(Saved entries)
"""
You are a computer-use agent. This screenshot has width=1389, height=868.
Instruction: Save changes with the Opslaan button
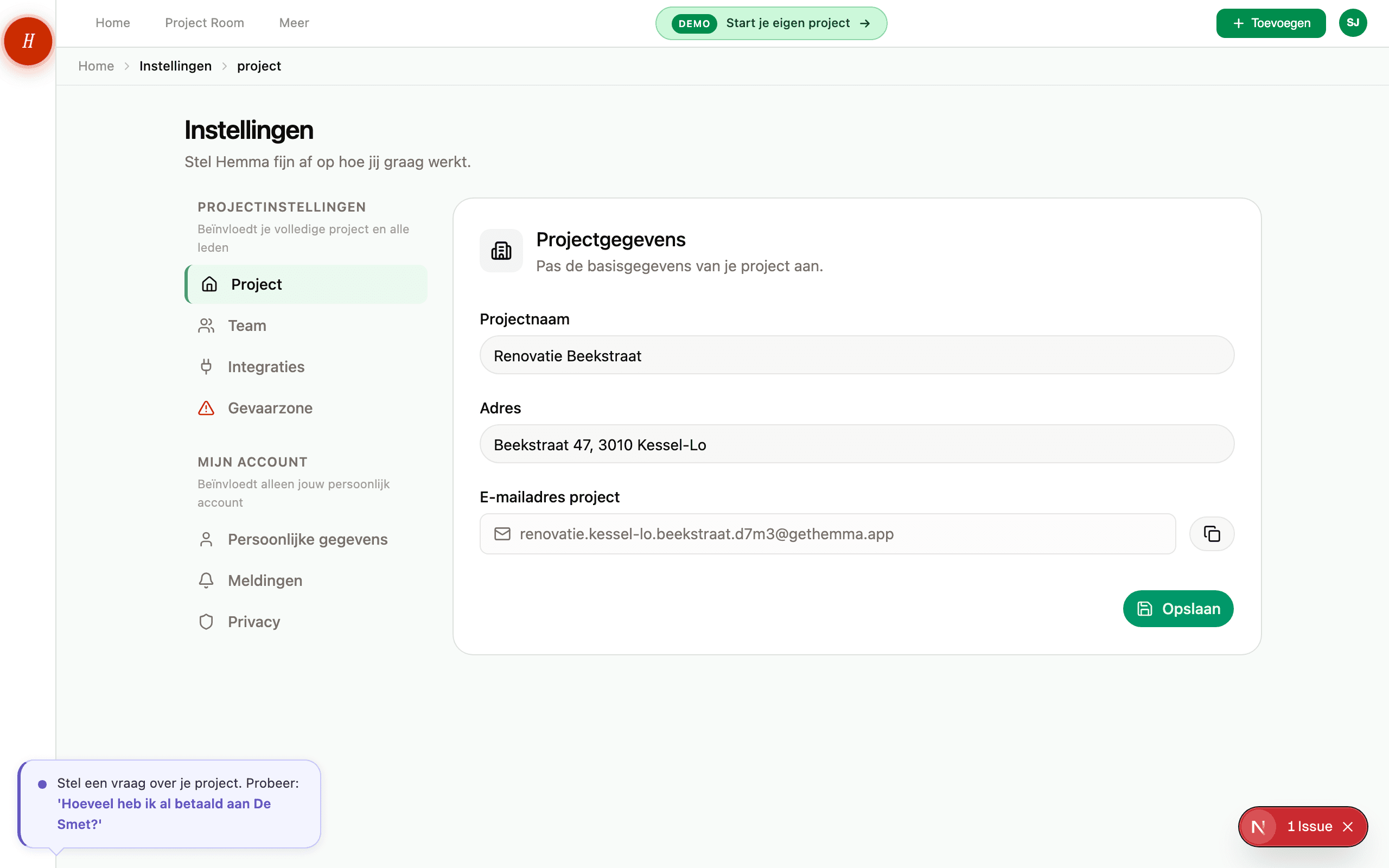click(1178, 609)
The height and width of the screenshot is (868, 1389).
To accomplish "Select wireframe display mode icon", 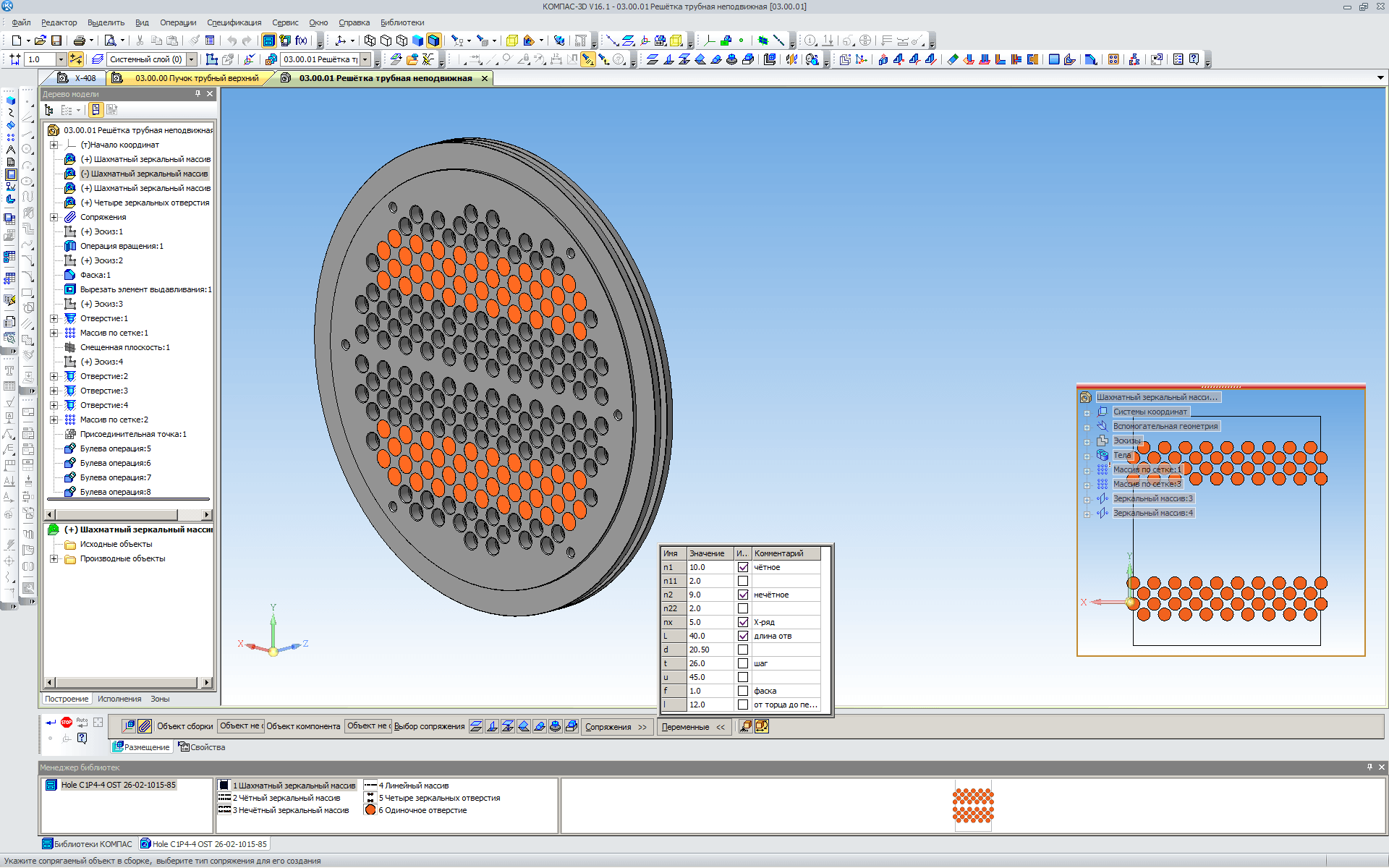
"""
--- ABOUT THIS EXERCISE ---
The records are to be duplicated in full and exactly, with images left out.

--- RESPONSE TO THE EXERCISE ---
You are a computer-use agent. This screenshot has width=1389, height=868.
Instruction: Save changes with the Opslaan button
click(1178, 609)
The height and width of the screenshot is (868, 1389).
To accomplish "Select wireframe display mode icon", 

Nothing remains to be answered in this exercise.